WORK INSTRUCTION 1:
According to the moving house checklist article, how long does the Post Office's change-of-address service take to come into effect?
WORK INSTRUCTION 2:
Transcribe the part of the moving house checklist article between "Changing your addresses" and "post going astray.", inclusive.

Moving house checklist
By Marie Kemplay
Article 1 of 3
Moving house checklist
Find out what you need to do and who you need to tell when you're moving house with our free downloadable home-moving checklist.
Here, we talk you through what you need to do and when to do it. What's more, you can also download our free moving house checklist so that you can keep track of what tasks you've done and what's left to do. Click the image below to download the free PDF checklist.
Changing your addresses and phone number
If you’ve lived in your property for many years, you’ll have a huge number of addresses to change.
You can make this process easier by using the Post Office’s change-of-address service, which takes up to 10 days to come into effect and redirects all mail to your new address. You should keep this service for six to 12 months after moving into your new home to avoid post going astray.
If you are changing your phone number, you can also arrange for your telephone company to automatically inform callers of your new number for a few weeks following the switchover date.

DATASET SECTION:

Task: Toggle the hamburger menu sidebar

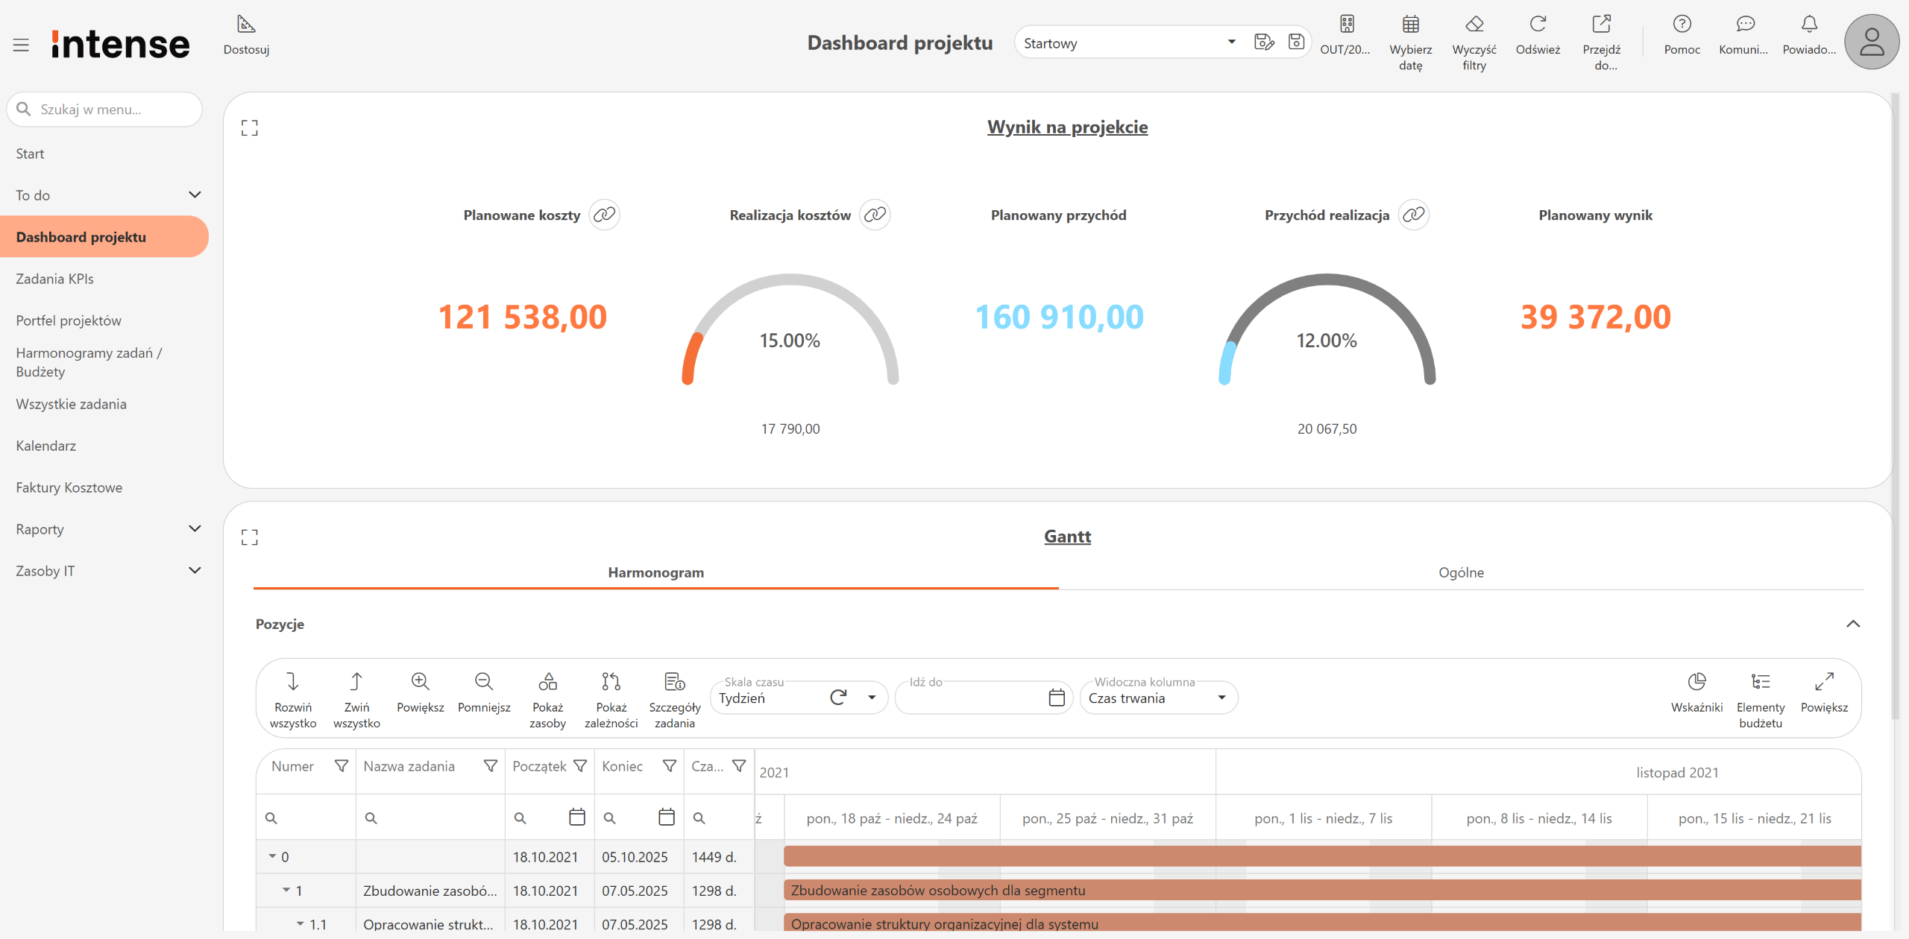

WRITTEN SOLUTION 1:
Up to 10 days.

WRITTEN SOLUTION 2:
Changing your addresses and phone number
If you’ve lived in your property for many years, you’ll have a huge number of addresses to change.
You can make this process easier by using the Post Office’s change-of-address service, which takes up to 10 days to come into effect and redirects all mail to your new address. You should keep this service for six to 12 months after moving into your new home to avoid post going astray.